• INSTRUCTIONS FOR THE TASK:
Taking the data below, please print only the lines from the line holding "Image resolution: width=1311" to the line holding "Task: Open General personal settings", inclusive, with pictures omitted.

• DATASET RECORDS:
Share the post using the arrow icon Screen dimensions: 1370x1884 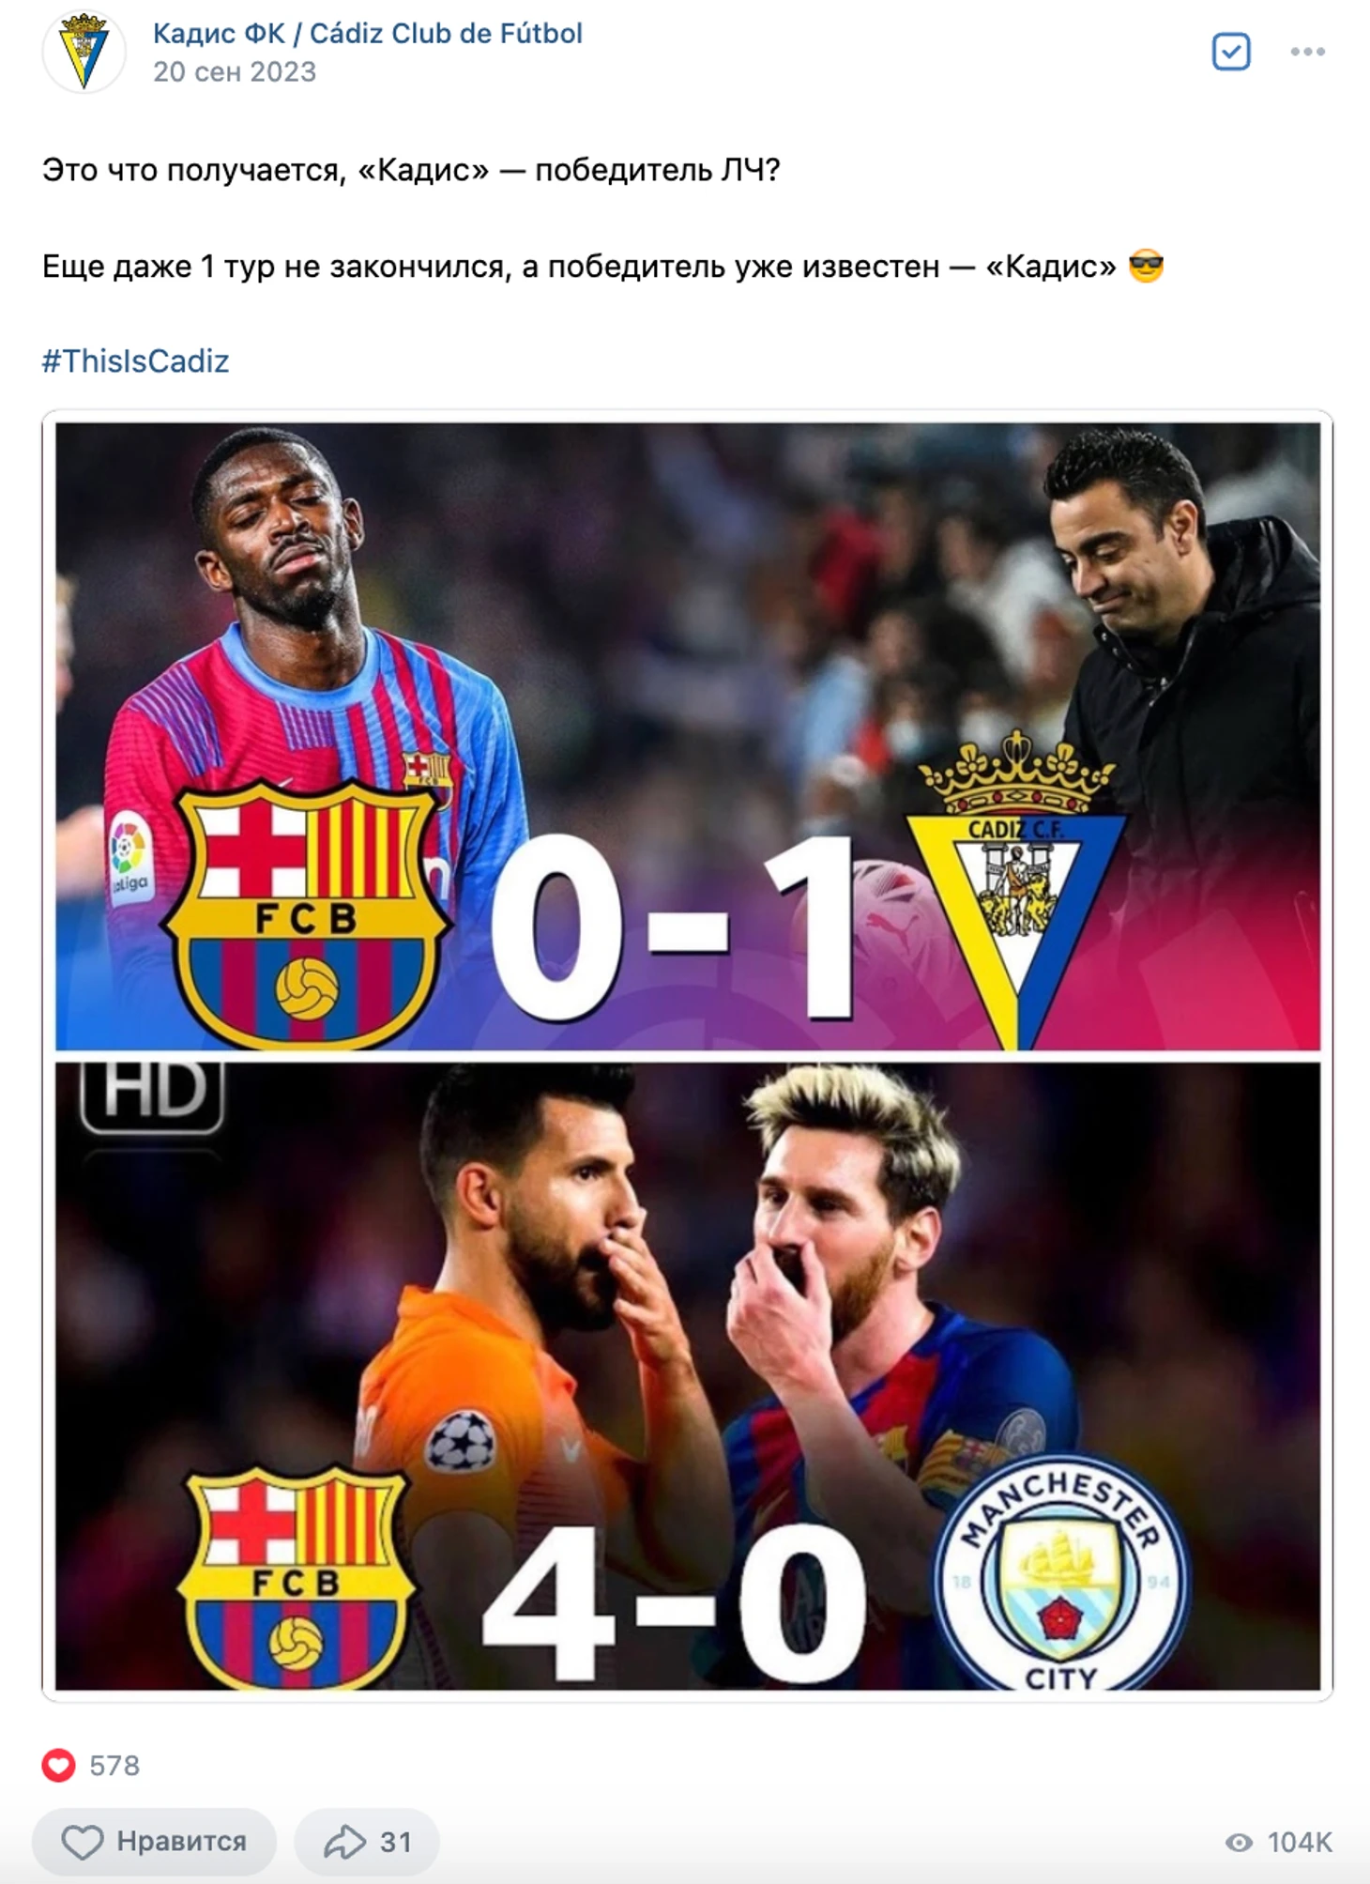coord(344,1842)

--

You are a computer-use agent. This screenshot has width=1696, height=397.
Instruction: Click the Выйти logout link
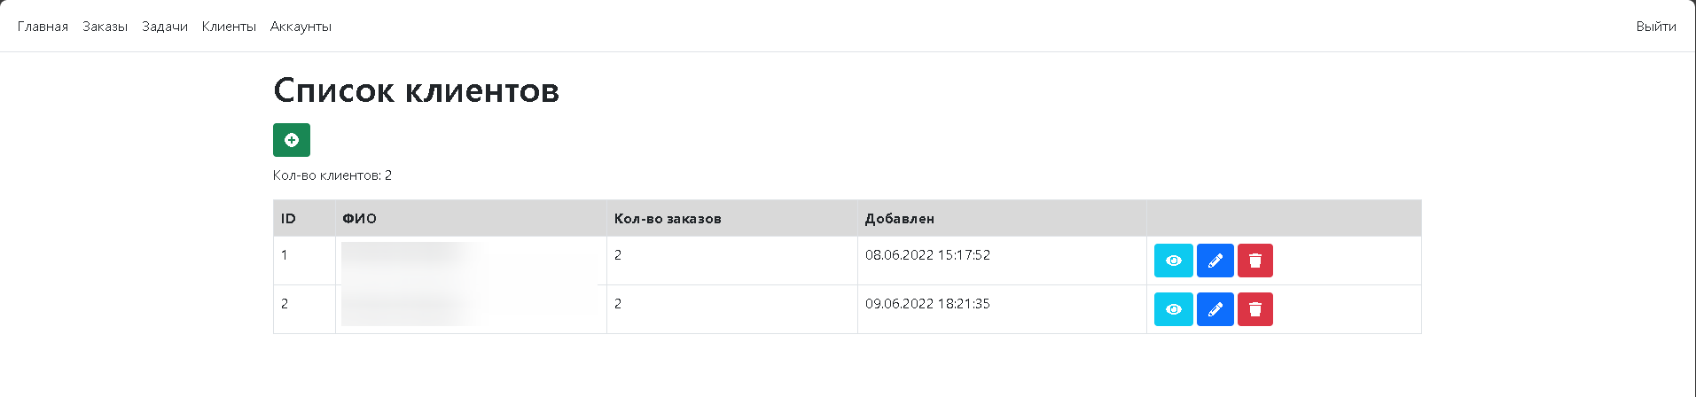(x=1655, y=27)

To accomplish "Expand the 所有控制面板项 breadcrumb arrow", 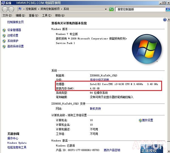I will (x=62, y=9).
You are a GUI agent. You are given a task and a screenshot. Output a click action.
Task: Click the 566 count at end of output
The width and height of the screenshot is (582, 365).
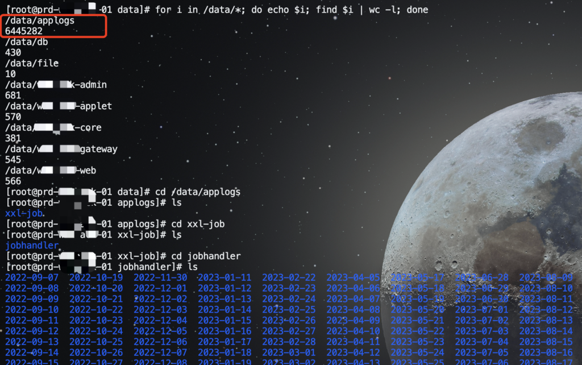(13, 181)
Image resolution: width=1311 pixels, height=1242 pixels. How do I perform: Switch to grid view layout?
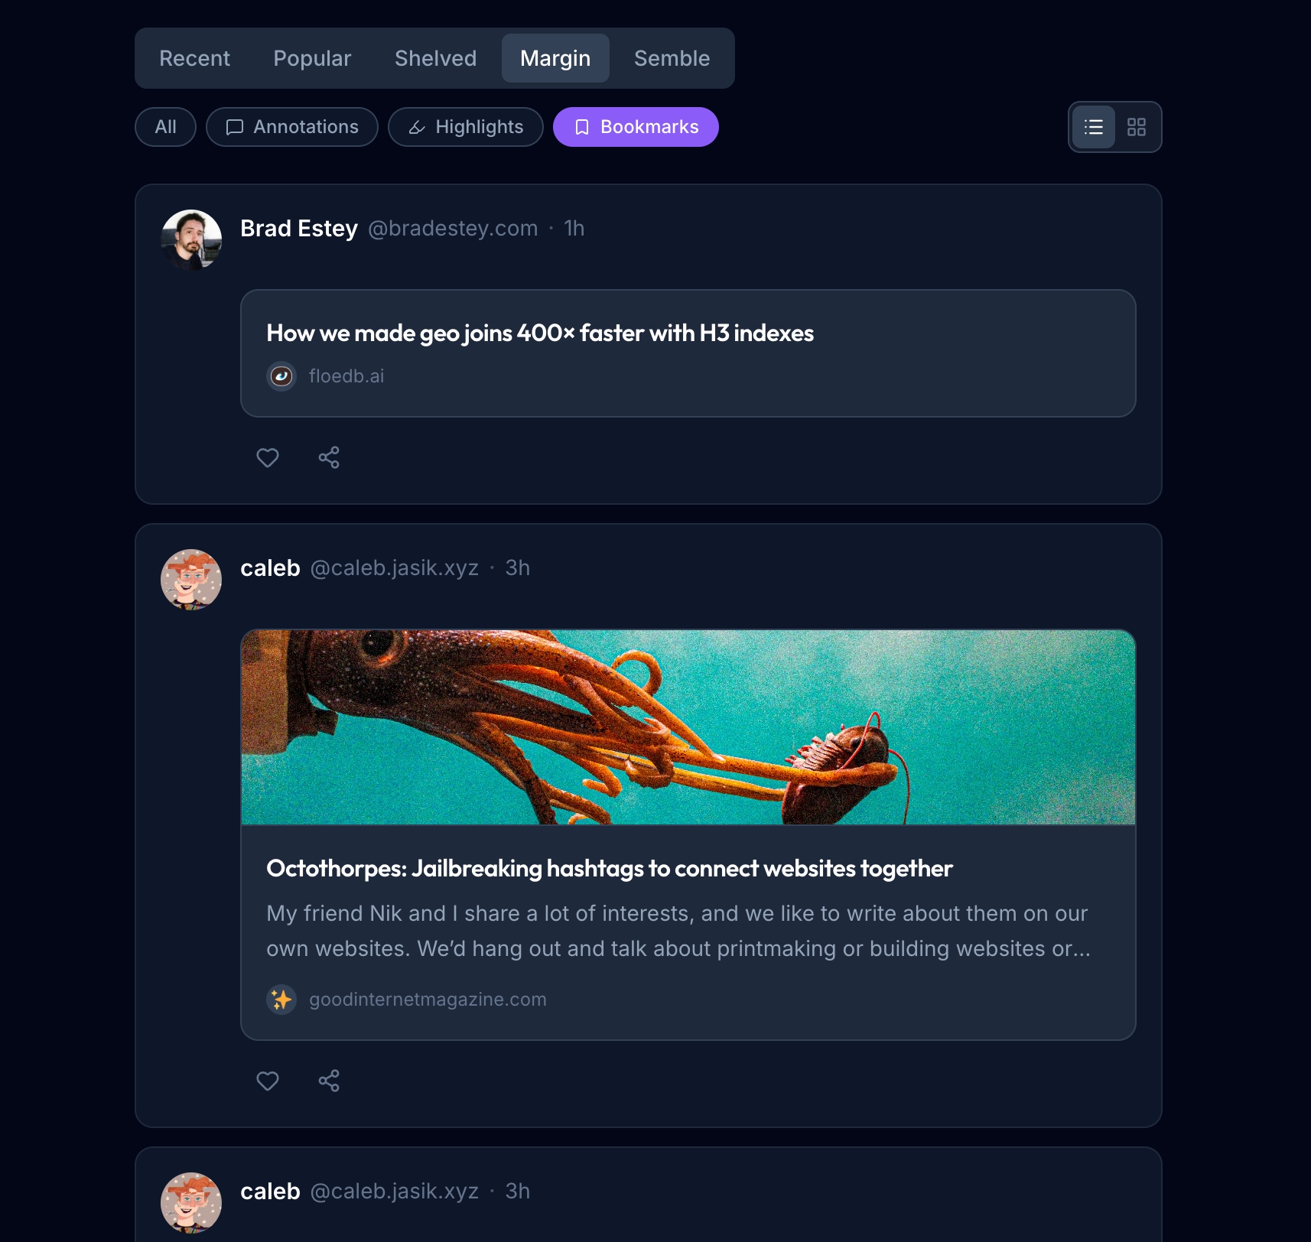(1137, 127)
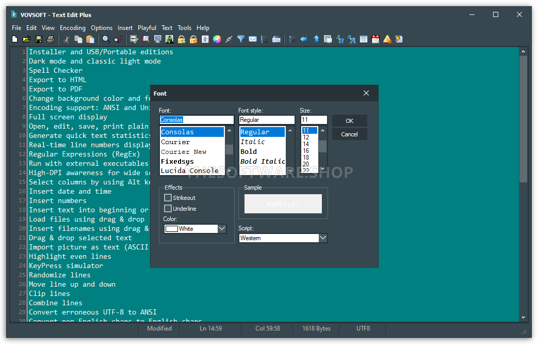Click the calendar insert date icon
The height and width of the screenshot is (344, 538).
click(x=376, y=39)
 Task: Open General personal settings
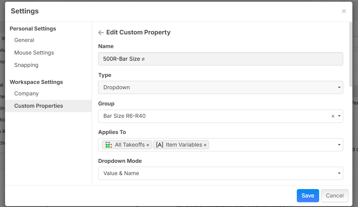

• RESULT BELOW:
Image resolution: width=1311 pixels, height=1242 pixels. How do I perform: Switch to grid view layout?
(1137, 127)
Click the calendar insert date icon
The height and width of the screenshot is (344, 538).
click(x=376, y=39)
 Task: Open General personal settings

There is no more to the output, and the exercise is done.